I draw ounces of courage from the far corners of my skin and heart (the emotional distance is an aching in my chest): "When did you move here?"

The card game disintegrates.

The harvest begins with a single ear of corn: shucking awkwardly reveals pearls of periwinkle and goldenrod kernels. It was just a few years before my mother was born, the last child. Stuck with a sour inlaw in a shattered, German, post-war town, they fled to the city where her husband would get work in the factory.

I fumble less with the next question, and the kernels spill out in every direction, filling the static apartment with fear, and love, and hunger. They are simple stories, but they are all inside of her. She has loved, but is cold from someplace inside. The questions break her open, and my grandfather cries a little, later on, when he comes in from the balcony, filling in the blanks.

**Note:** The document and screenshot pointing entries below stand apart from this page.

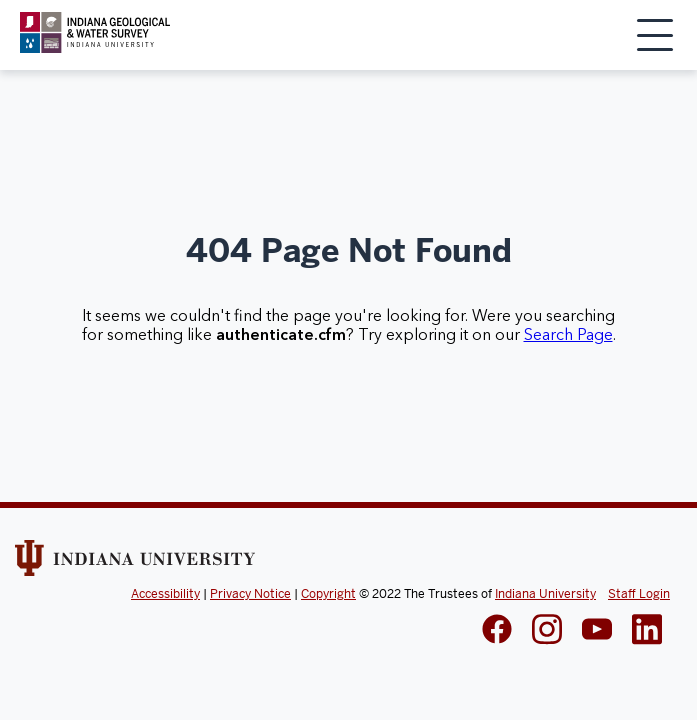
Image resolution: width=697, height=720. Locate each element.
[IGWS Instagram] (547, 631)
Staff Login (639, 594)
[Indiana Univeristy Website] (135, 565)
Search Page (568, 335)
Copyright (328, 594)
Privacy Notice (250, 594)
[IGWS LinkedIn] (597, 631)
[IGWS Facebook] (497, 631)
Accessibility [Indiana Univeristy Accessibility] (165, 594)
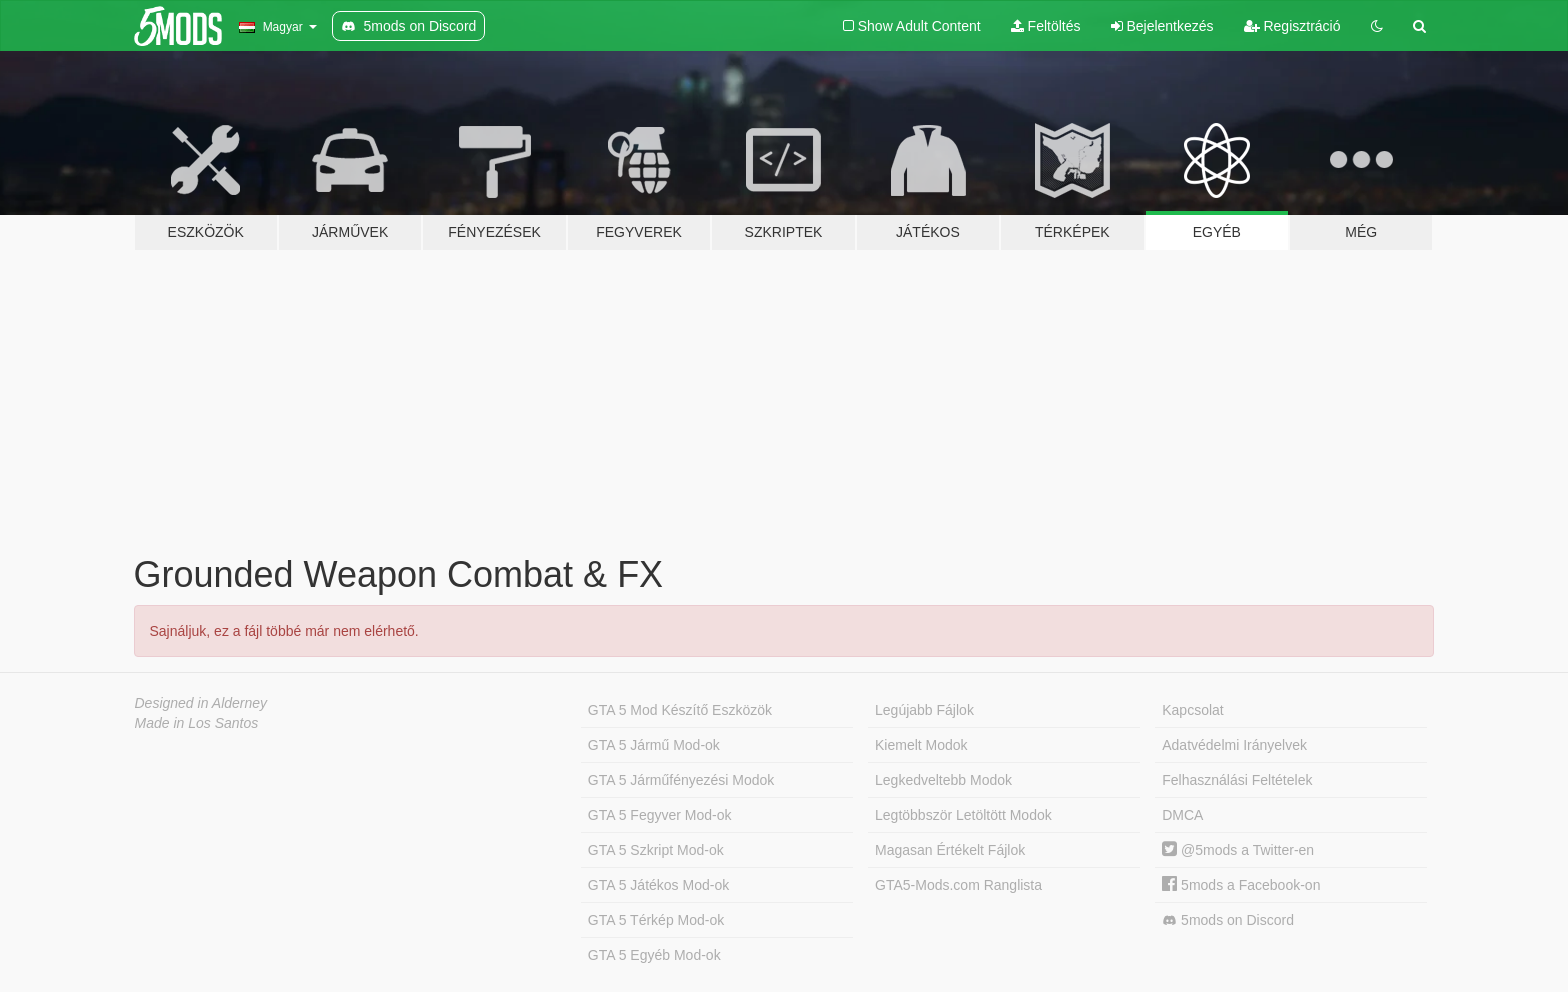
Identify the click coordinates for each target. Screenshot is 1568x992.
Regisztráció (1292, 26)
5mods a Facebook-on (1241, 885)
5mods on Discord (1228, 920)
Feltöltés (1046, 26)
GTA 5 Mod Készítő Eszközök (680, 710)
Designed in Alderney (201, 703)
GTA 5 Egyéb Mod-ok (654, 955)
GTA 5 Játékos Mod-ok (658, 885)
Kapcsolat (1192, 710)
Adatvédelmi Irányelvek (1234, 745)
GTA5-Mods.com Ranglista (958, 885)
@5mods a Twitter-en (1238, 850)
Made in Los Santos (197, 723)
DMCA (1182, 815)
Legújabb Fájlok (924, 710)
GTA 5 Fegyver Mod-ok (660, 815)
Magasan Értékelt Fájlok (950, 850)
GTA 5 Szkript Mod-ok (656, 850)
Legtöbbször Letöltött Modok (963, 815)
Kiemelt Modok (921, 745)
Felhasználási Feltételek (1237, 780)
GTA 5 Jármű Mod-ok (654, 745)
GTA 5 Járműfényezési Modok (681, 780)
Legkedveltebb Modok (943, 780)
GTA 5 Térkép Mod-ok (656, 920)
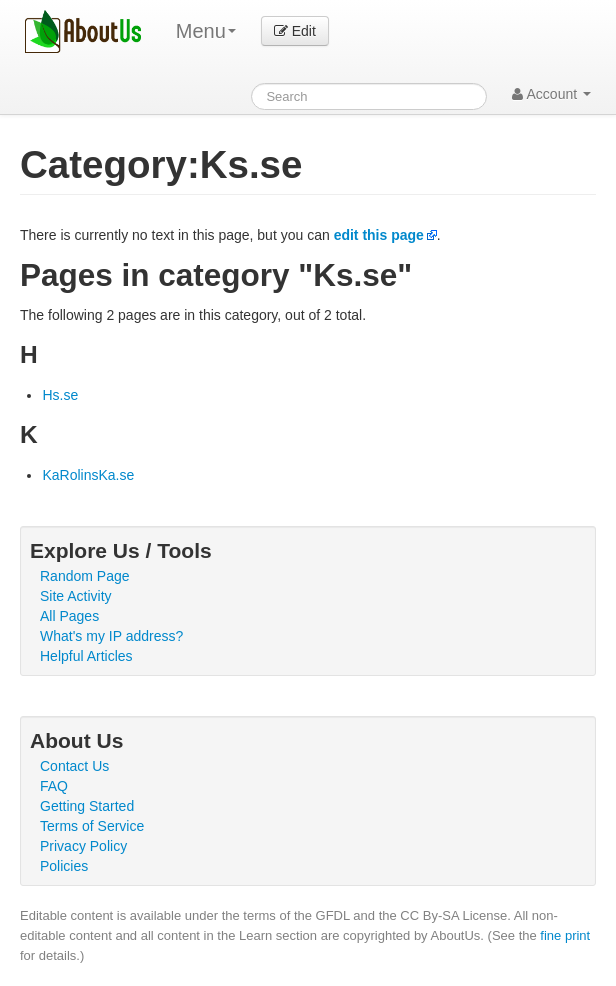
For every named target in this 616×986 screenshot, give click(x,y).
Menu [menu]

The connection is sparse, but I learned how to husk.

Just in time.

WONDER 06.29.13



"Have you ever shot a gun?" he asked, his own pistol pressed to his palm with a casual grip, his thumb toying the trigger. His belt hung low like a real cowboy. His hat pitched forward over the forehead, washing gentle shadows across his smooth face, but at least one eye was in full sun and cast in wonder.

"No," I said, "I haven't.

"Do you want to?" He sought only one answer; it happened to be the truthful one.

"I do. I want to learn to hunt animals." The eyes widened to encompass his entire being. They were as alive as fully-cured compost, and the color of chicory wilting in the rain. His hair shone like a field of California-poppies, and curled out from under the braided straw. Releasing the tension of sheer awe, he shot a couple of rounds out the open window.

"What kind of gun would you get?!" He asked, pulling the trigger again.

I thought for a moment. "Well, a rifle, I suppose." I crossed tiny sleeve over tiny sleeve, straightened collars and smoothed towels into even piles. Laundry is my favorite: freshening the soiled, making neat out of a pile of wrinkles, and placing finished stacks in drawers of perfect dimensions; my blood is light by the end of the clear and finite chore.

He stood up straight, forming the question in his posture. "Why wouldn't you want a pistol?"

Indignant hands on narrow child hips. The gun in his hand went slightly limp, but he shot a few more times, this time at his little brother.

"Because those guns are used to hurt people," I said. "I don't want to hurt people, I want to hunt animals, hunt them to eat them. I want to learn how to shoot them quick, and how to butcher and cure them."

"When do you think you'll get it?" He asks. Indignation turns again to wonder, and his eight years suddenly seem like a vast opportunity.

"I don't know," I reply, sliding a sheet of paper under the crayon trapped between a two-year-old palm and the table. "I'm not ready to own a gun. It's a big responsibility. It can be a dangerous thing if not used in a very safe way."

As I load finished piles into the laundry basket, I tell him that he is not allowed to aim at me or his brother while I'm around. The 'you're not the boss in this house' is easily tamed with a mischievous evil eye and a firm, closing statement. When I leave for the day, I realize that I am proud of this conversation. Proud of knowing where I stand with guns and food and children's play, and proud that I can tuck little nuggets of perspective into these tiny brains, just by telling my truth.

And to an eight-year-old, the truth is wondrous. To know his nanny's real feelings and opinions is all he wants. The questions never begin and never stop, and I am grateful.